Joseph Pantginis, Analyst

No, I appreciate that. If I could just ask, aside from the obvious answer of resources, are there other potential avenues to reignite pipeline assets?

Jonathan Solomon, CEO

You're always welcome to ask more questions. We established the company as a platform and are exploring several projects like Atopic, which are currently on hold pending more resources. If Part 2 performs as well as Part 1, it would indicate a second successful independent replication of a randomized controlled study with a placebo that shows effectiveness. This would likely instill confidence in us and others regarding our understanding of this new modality, potentially leading to various discussions on additional indications and opportunities. With phage therapies, we can move relatively quickly into the clinic with other programs, though it will require more resources or collaboration.

Operator, Operator

The next question is coming from Michael Higgins of Ladenburg Thalmann.

Michael Higgins, Analyst

Congrats from us as well on the Fast Track designation.

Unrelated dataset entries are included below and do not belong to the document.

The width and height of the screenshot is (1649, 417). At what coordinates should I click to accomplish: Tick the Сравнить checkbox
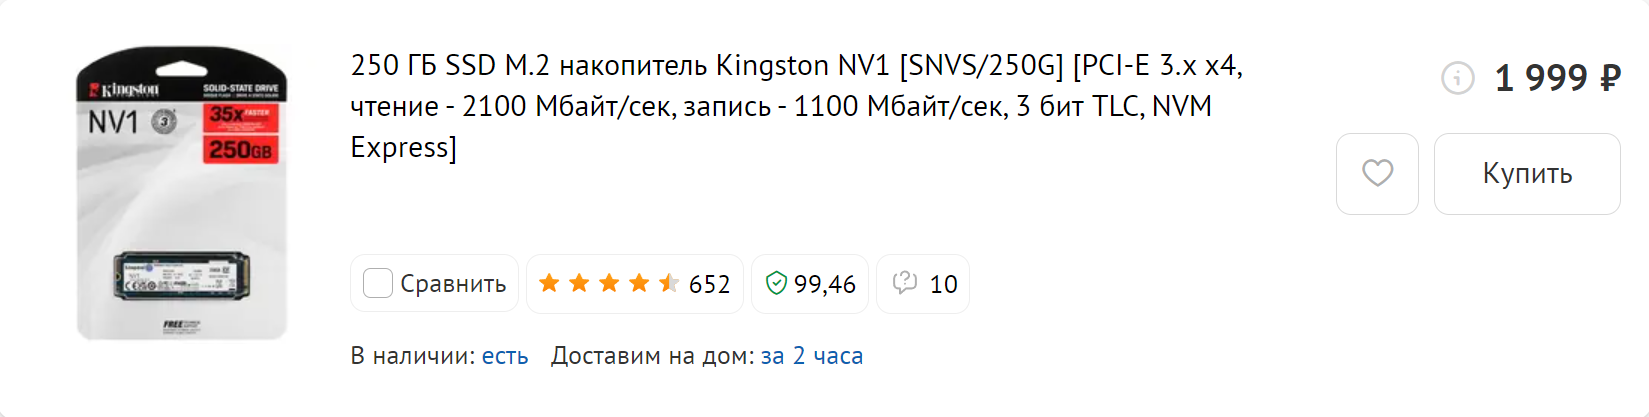(377, 283)
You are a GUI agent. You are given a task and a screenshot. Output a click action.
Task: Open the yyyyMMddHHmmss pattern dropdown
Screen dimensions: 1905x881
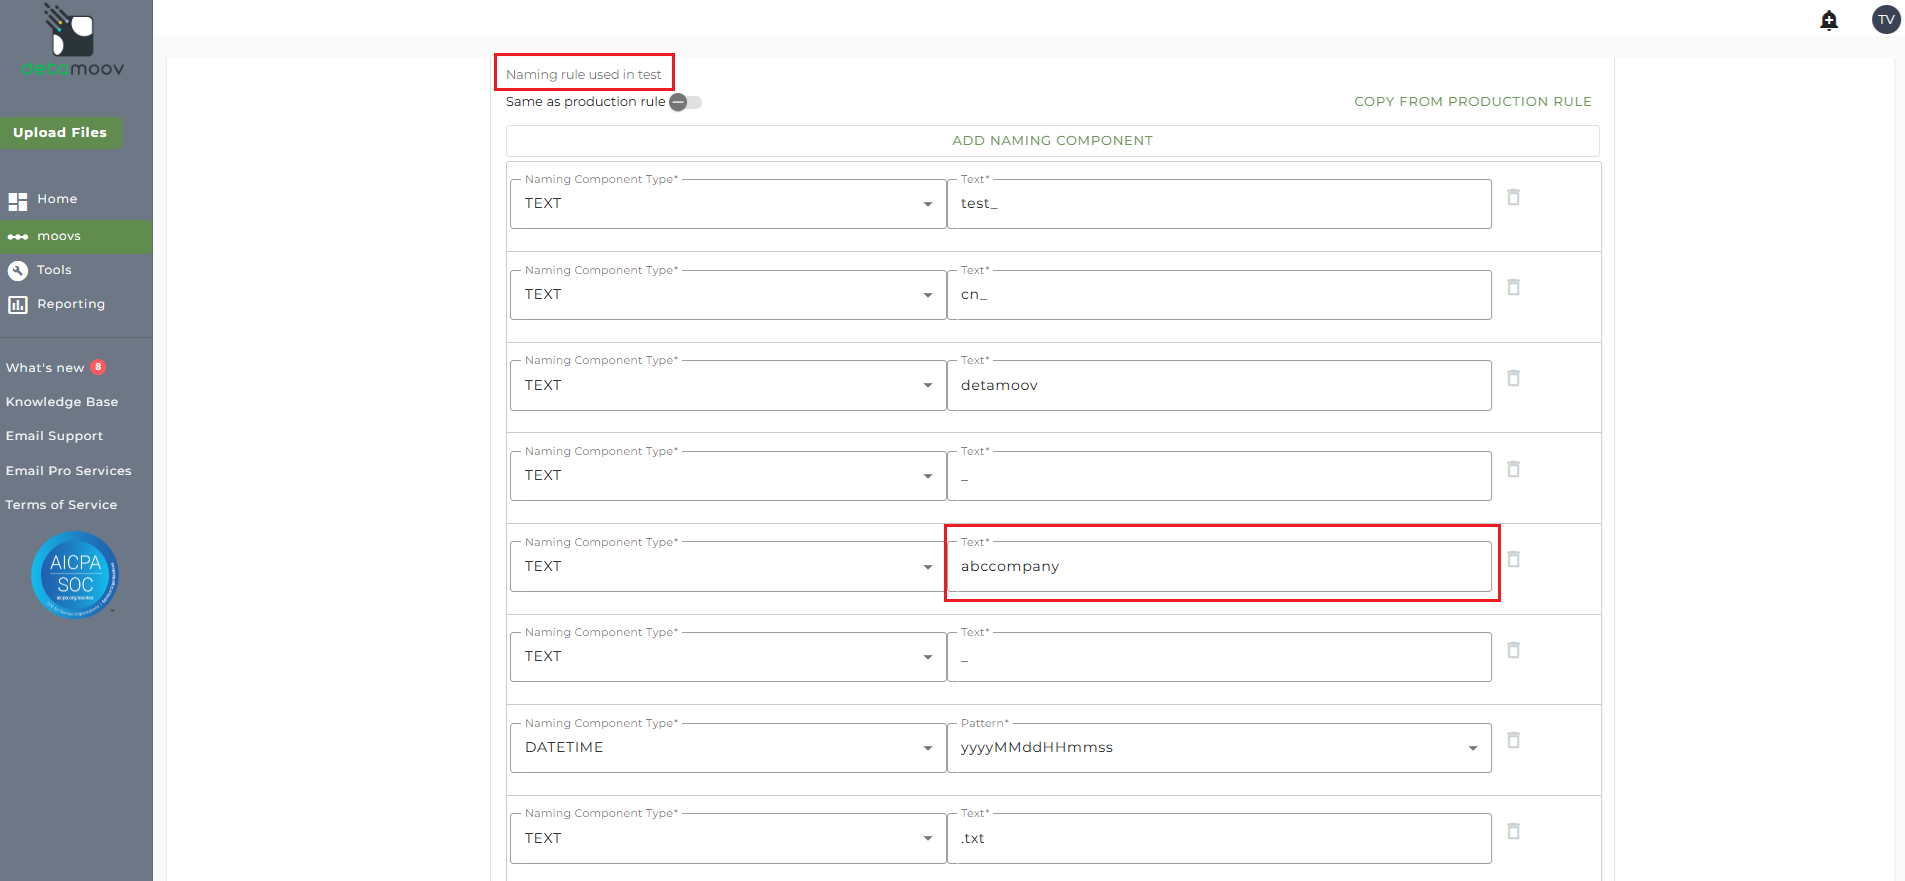point(1218,748)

I want to poke back a bit on the delay of data with additional patients from here in Q3 to November. Just want to clarify for ourselves and everyone, how much of this data you've been able to review along the way? Or has there been a review by the CRO along the way?

Jonathan Solomon, CEO

Yes, we are completely unaware of the data and have not made any decisions based on it. However, we have noticed excitement among the sites, with more patients being referred by the centers and more patients going through the screening process than we initially expected. Our decision is that the more patients involved, the better, as long as the delay is minimal. As I've mentioned before, we understand that this is a new approach, and the more data we gather, the better we will be prepared for discussions with the agency and the design of the next clinical study.

Michael Higgins, Analyst

Yes, it definitely helps to add more patients ahead of the pivotal start. A question for you on the next steps. Do you need to have the six months' safety data in hand before your end of Phase 2 meeting with the FDA?

Jonathan Solomon, CEO

It's a great question. The estimate is no. We have been comfortable with the situation, and the FDA has conducted public workshops on phage, recognizing the safety of this approach. So, I see it as a gentle follow-up for Part 2. Hopefully, the information we gather by day 28 should be adequate to initiate discussions.

Michael Higgins, Analyst

And one last one, if I could here before I jump back in the queue and maybe come back in with another question later. But we saw additional Phase 1b data in CFC, including baseline information. Is there additional information that you plan to share, such as, is there any data past the 15-day endpoint? Any plans? If so, to share that, please?

Jonathan Solomon, CEO

We haven't examined the design yet. As you may remember, Part 1 primarily served as a brief safety study to set the stage for Part 2. We don't have extended follow-up data at this time. However, we are finalizing some additional information that we hope to present at an upcoming conference. Most of the significant findings will definitely come from the data gathered in Part 2, along with longer follow-up results.

Operator, Operator

At this time, I'd like to turn the floor back over to Mr. Solomon for closing comments.

Jonathan Solomon, CEO

So I want to say thank you again for joining us this morning. We look forward to providing you with future updates on our clinical programs in the new year. Have a wonderful day, and please reach out to us if you have any questions. Thank you again.

Operator, Operator

Ladies and gentlemen, thank you for your participation. This concludes today's event. You may disconnect your lines or log off the webcast at this time and enjoy the rest of your day.